Complainant goes on to claim that Respondent “has held the <dealmaker.com> domain name for ransom”. The support for this bold characterization is twofold: (1) the first contact with Respondent in 2008, when Respondent drew attention to traffic attracted to the disputed domain name originating in Complainant’s home territory in upstate New York, and then suggested that some form of shared interest in the “Dealmaker.com Internet brand” should be considered; and (2) the Respondent’s eventual “demands” to transfer the disputed domain name called for payment in the range of USD 50,000 to 75,000, between 2016 and 2018.

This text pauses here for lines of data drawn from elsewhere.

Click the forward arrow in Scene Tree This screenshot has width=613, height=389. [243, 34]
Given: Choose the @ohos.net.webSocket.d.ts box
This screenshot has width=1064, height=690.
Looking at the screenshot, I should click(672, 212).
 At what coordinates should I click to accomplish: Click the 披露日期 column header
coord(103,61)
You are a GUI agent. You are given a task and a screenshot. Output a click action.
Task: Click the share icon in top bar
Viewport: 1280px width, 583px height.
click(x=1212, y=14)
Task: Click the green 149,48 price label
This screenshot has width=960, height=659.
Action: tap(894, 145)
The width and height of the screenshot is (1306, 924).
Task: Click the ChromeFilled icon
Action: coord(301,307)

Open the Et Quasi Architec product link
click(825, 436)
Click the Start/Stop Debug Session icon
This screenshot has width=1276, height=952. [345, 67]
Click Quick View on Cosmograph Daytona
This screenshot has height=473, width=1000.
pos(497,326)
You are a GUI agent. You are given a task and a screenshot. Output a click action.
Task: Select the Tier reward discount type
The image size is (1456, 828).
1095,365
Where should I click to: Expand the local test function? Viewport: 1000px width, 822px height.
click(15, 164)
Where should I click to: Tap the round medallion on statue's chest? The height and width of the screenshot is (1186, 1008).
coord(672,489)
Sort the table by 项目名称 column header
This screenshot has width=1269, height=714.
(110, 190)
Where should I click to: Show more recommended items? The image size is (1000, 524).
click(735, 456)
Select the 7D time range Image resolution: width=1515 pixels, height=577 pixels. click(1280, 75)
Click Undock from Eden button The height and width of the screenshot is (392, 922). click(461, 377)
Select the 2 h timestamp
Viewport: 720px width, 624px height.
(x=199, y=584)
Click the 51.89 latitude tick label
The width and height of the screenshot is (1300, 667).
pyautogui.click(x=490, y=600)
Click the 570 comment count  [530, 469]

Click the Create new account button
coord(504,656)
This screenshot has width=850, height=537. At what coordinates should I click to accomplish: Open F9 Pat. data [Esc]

Respondent gives detailed responses on both counts. He explains that the early approach in 2008 was part of his widespread promotional effort to recruit businesses who could participate in his trading platform. In the Panel’s view this first contact looks more like an attempt at promotion than a shakedown. It is noted that Complainant did not object to the initial communication, and in fact did not assert its putative rights for more than 9 years, a stance that is not consistent with the more strident tone it has recently adopted.
With respect to the Respondent’s so-called demands for compensation, it appears that the chronology of purchase discussions between the parties were not fully disclosed by Complainant. It turns out that Complainant itself initiated the discussions in 2016, with considerable back and forth between the parties and various offers and counter-offers ultimately leading to an informal arrangement to sell at USD 50,000. An agreement was never concluded, but the actual stages and process of the negotiations resemble a typical attempt at dispute resolution characterized by some tough bargaining but nothing that could be called abusive or holding a party up for ransom.
In all the circumstances, Respondent’s conduct does not constitute bad faith, and accordingly the Panel finds that Complainant has failed to satisfy the requirements under paragraph 4(a)(iii).
The Respondent correctly draws attention to shortcomings in the Complaint, but the Panel is not satisfied that the filing of the Complaint was motivated by bad faith and declines to make a finding of RDNH.
For the foregoing reasons, the Complaint is denied.